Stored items
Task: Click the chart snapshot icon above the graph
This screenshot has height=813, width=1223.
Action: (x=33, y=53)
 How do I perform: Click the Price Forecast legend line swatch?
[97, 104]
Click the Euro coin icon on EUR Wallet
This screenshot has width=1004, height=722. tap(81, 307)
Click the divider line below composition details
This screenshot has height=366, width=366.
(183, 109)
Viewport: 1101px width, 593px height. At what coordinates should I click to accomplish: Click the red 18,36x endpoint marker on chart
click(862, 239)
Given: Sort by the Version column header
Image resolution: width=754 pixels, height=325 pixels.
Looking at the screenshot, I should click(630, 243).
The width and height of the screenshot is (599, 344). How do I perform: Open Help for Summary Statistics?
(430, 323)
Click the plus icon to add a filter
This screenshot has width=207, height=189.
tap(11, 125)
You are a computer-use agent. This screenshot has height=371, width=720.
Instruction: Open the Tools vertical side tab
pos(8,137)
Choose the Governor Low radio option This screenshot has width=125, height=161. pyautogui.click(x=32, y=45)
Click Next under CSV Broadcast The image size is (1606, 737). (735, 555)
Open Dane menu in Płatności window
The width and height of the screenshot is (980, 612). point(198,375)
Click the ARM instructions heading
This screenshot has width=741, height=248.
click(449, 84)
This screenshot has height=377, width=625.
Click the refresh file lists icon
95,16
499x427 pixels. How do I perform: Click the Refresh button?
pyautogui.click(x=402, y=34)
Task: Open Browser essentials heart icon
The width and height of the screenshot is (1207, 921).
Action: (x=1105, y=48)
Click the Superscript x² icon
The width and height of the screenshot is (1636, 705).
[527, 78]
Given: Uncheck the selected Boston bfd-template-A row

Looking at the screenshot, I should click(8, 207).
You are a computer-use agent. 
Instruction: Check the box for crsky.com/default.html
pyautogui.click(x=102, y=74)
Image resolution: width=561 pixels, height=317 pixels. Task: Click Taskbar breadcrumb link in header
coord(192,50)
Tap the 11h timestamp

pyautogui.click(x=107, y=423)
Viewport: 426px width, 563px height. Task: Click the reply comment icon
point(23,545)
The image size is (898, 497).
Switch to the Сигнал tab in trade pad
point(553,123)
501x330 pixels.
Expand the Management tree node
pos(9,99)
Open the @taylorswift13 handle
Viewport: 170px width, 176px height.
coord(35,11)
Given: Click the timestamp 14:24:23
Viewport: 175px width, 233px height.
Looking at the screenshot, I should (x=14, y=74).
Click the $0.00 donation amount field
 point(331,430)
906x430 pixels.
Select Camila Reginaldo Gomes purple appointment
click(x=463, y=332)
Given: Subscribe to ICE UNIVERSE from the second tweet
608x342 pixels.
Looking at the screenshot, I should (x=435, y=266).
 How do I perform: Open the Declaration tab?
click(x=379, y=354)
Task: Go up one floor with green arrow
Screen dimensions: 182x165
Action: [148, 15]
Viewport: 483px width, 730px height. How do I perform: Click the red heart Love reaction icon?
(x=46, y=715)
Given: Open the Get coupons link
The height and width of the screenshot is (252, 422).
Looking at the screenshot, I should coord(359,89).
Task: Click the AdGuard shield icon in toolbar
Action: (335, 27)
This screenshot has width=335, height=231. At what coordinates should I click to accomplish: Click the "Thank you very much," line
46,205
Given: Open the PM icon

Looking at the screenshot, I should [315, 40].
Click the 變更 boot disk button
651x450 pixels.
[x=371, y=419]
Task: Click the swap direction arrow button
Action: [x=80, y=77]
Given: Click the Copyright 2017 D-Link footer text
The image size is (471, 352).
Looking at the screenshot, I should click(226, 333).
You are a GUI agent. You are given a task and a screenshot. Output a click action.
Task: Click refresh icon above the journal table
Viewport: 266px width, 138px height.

(PROBLEM REQUIREMENTS)
Filter the entries above and keep only the lines with the word "agent".

(TASK RESULT)
You are a computer-use agent. This screenshot has height=371, width=720.
You are a computer-use agent. 
You are a GUI agent. You are given a task and a screenshot. Output a click action.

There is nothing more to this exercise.